(Data entries)
· · · · ·
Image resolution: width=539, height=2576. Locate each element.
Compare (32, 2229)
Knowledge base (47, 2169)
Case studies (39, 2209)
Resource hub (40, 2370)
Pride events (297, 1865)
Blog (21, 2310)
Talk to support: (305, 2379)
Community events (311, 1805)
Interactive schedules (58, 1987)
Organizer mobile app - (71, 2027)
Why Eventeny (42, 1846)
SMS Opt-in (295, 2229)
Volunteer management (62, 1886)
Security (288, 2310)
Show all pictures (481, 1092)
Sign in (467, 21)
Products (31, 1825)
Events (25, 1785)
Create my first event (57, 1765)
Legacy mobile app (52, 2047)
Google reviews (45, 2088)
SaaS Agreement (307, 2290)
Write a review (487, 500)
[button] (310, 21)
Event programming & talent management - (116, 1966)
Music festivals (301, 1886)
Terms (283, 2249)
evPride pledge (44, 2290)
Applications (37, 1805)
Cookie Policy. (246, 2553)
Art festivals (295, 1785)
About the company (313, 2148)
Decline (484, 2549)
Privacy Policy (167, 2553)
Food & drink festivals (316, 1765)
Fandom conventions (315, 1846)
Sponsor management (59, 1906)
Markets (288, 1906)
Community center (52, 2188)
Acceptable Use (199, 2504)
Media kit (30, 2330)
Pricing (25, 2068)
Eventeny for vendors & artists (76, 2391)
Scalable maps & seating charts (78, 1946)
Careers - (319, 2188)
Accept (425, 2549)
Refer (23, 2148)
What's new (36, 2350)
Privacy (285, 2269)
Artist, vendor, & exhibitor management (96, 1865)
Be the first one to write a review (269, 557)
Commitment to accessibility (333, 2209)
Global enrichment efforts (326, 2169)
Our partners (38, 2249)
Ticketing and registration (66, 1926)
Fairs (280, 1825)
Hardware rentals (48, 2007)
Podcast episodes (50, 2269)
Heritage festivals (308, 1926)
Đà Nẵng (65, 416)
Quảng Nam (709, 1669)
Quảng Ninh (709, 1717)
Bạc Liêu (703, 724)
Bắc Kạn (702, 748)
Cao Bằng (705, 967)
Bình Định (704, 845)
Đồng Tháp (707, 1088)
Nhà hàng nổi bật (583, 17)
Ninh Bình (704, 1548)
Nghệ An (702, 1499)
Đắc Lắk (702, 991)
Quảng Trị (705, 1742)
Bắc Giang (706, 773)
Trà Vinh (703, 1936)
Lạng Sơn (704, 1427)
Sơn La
· · · · ·
• PROBLEM DESCRIPTION: The line containing "Art festivals (295, 1785)" marks the end: copy exactly every line from the top of the data above down to it, that line included.

• SOLUTION TO THIS PROBLEM:
Image resolution: width=539, height=2576. Locate each element.
Compare (32, 2229)
Knowledge base (47, 2169)
Case studies (39, 2209)
Resource hub (40, 2370)
Pride events (297, 1865)
Blog (21, 2310)
Talk to support: (305, 2379)
Community events (311, 1805)
Interactive schedules (58, 1987)
Organizer mobile app - (71, 2027)
Why Eventeny (42, 1846)
SMS Opt-in (295, 2229)
Volunteer management (62, 1886)
Security (288, 2310)
Show all pictures (481, 1092)
Sign in (467, 21)
Products (31, 1825)
Events (25, 1785)
Create my first event (57, 1765)
Legacy mobile app (52, 2047)
Google reviews (45, 2088)
SaaS Agreement (307, 2290)
Write a review (487, 500)
[button] (310, 21)
Event programming & talent management - (116, 1966)
Music festivals (301, 1886)
Terms (283, 2249)
evPride pledge (44, 2290)
Applications (37, 1805)
Cookie Policy. (246, 2553)
Art festivals (295, 1785)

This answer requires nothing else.